§ **Check your understanding**:
- A) From the passage on illegal drug use, extract the wording from "Wherever you go—east, west, north" up to and including "drugs are used.".
- B) Answer these questions using the passage on illegal drug use:
(i) In which California city do some parents worry about sending their youngsters to school?
(ii) How old was Fred Hilligiest's son when he became a missing person?
(iii) What share of kids did Hilligiest first think were taking drugs?
- C) Write what comes next in the passage on illegal drug use, starting after its final sentence.

§ **Passage for review**:
Wherever you go—east, west, north or south—drugs are there. They are even in small towns. In Palm Springs, California, for example, the drug problem is so bad that some parents worry about sending their youngsters to school. In Aspen and Boulder, Colorado, drugs are freely used in public. In East Jordan, Michigan; Nashua, New Hampshire; Lansing, Illinois; yes, in just about any place one looks, illegal drugs are used.
Even if some may think otherwise, the illicit use of drugs is probably rampant in their neighborhood too. Fred Hilligiest, whose thirteen-year-old son became a missing person in Houston, Texas, found this to be so. ‘I didn’t have any idea what was going on,’ he said, ‘how many kids were hanging around, taking drugs, and all that. But in the first three weeks we started looking for David, I got a college education.’
‘I thought it was maybe 10 percent of the kids in that kind of life, taking drugs,’ Hilligiest said. ‘But as I went along, it seemed like everybody’s kids were into it, maybe more like 80 percent.’ It is just as Archibald said: “You go to the bottom, it’s there.”

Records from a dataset
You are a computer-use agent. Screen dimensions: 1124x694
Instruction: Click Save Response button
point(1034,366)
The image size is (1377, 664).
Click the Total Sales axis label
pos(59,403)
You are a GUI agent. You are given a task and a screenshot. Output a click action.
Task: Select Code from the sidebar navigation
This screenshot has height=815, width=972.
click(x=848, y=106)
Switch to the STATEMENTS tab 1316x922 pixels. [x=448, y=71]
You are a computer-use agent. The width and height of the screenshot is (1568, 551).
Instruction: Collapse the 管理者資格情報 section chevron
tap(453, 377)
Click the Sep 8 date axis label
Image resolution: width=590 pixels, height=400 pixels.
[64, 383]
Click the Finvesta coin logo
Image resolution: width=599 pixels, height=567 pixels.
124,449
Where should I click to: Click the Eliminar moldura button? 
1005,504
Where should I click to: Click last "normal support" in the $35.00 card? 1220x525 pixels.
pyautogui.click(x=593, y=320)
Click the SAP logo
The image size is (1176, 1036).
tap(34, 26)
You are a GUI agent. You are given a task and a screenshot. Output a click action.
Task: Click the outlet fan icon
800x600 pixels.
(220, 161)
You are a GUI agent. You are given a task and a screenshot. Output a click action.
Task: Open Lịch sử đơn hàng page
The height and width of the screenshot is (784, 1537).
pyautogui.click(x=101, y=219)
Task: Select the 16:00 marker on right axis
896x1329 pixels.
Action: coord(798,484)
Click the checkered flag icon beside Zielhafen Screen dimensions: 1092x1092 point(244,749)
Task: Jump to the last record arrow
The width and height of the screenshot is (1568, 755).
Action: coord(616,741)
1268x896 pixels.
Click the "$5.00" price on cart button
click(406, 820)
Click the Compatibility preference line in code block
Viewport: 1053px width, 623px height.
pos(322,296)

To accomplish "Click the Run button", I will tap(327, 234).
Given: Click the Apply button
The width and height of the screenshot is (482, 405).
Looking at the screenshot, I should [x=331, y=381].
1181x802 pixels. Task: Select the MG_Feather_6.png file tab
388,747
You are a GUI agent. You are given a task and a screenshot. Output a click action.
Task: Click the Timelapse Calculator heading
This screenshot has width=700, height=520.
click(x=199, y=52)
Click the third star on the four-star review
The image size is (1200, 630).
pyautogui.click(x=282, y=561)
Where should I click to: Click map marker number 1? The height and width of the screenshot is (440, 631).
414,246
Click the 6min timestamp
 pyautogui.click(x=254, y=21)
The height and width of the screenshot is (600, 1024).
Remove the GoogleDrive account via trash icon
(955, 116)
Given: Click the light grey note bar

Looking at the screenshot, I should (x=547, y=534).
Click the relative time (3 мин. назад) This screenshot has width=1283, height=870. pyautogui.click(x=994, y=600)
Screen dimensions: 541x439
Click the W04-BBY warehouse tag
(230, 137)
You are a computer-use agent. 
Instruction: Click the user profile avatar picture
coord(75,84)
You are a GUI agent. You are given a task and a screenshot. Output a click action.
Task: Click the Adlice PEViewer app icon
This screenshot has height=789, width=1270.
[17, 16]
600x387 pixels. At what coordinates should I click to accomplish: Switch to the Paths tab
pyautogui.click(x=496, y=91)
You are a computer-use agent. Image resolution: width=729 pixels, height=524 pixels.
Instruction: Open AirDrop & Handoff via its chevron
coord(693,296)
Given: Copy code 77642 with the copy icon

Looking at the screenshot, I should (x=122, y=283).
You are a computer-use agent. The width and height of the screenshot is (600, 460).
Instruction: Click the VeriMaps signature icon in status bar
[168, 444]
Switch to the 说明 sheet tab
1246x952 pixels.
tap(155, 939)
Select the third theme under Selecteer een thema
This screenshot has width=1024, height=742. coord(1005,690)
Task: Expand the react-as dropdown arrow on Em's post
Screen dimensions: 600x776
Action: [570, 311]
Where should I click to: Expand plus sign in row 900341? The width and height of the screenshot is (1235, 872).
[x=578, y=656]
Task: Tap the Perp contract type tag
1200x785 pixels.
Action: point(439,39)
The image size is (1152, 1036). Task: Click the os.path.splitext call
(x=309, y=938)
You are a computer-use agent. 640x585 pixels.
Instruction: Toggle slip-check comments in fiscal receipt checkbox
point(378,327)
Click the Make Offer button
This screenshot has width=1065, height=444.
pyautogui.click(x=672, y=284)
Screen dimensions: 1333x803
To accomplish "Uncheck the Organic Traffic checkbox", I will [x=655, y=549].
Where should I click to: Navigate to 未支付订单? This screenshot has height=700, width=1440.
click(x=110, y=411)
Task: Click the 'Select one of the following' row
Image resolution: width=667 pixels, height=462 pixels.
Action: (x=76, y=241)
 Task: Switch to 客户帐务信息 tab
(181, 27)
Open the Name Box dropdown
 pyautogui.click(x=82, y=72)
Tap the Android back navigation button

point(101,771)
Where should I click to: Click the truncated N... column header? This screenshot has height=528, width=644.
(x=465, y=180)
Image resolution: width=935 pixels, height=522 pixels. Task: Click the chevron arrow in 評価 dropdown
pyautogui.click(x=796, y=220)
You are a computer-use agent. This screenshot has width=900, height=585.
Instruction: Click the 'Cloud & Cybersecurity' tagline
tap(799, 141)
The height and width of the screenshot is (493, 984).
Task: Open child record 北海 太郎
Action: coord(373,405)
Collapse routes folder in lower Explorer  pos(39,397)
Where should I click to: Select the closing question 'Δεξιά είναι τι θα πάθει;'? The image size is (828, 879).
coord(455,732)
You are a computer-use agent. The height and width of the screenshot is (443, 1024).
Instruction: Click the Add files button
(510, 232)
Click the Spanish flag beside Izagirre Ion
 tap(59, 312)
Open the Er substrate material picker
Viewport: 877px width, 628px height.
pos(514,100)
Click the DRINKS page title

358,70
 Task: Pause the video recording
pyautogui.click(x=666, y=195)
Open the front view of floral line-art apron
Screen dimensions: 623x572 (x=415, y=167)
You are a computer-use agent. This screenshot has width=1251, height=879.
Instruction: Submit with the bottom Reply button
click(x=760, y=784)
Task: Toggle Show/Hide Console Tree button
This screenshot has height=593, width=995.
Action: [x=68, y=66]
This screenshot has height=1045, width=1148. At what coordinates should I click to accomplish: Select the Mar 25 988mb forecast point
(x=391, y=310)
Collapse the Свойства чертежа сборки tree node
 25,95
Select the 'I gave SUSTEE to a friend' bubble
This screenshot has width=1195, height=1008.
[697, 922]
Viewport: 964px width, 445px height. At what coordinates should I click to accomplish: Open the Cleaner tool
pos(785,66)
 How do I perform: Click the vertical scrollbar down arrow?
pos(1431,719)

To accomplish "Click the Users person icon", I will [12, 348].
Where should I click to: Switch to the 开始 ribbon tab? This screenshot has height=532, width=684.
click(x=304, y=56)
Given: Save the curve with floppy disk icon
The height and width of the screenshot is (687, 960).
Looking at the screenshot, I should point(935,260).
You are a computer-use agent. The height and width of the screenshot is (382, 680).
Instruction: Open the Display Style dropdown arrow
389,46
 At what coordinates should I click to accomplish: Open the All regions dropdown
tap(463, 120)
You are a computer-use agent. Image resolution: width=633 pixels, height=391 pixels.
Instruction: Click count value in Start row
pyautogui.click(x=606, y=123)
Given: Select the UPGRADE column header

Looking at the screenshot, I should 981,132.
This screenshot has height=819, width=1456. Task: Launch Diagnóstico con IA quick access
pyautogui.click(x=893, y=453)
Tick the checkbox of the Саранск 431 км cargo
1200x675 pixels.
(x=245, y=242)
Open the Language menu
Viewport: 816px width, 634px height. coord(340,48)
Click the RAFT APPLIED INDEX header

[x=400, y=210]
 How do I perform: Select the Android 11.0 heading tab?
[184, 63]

§ **Exercise answers**:
- A)
Wherever you go—east, west, north or south—drugs are there. They are even in small towns. In Palm Springs, California, for example, the drug problem is so bad that some parents worry about sending their youngsters to school. In Aspen and Boulder, Colorado, drugs are freely used in public. In East Jordan, Michigan; Nashua, New Hampshire; Lansing, Illinois; yes, in just about any place one looks, illegal drugs are used.

- B)
(i) Palm Springs
(ii) Thirteen
(iii) Maybe 10 percent

- C)
But is drug abuse only an American problem? What about other countries?
Drug Abuse World Wide
United Nations Secretary-General Kurt Waldheim observed: “Drug abuse . . . grows and takes on new forms. In some countries, it has reached the dimensions of a national emergency.” The Medical Tribune of November 22, 1972, carried the headline “DRUG TAKING FOUND COMMON IN CHILDREN WORLDWIDE.”
Drug abuse is a particular problem in Britain. London’s Daily Mail declared: “Illegal drug use is today virtually out of control.” Dr. H. Dale Beckett, chairman of the British Association for Prevention of Addiction, said: “There is probably not a school in the whole of the United Kingdom in which drug experimentation does not take place.”
The situation is similar in Australia. The Minister for Customs, D. L. Chipp, observed: “I can guarantee that if you have a child entering teens this year that child will be offered dangerous drugs or narcotics of some description before he or she is 18.”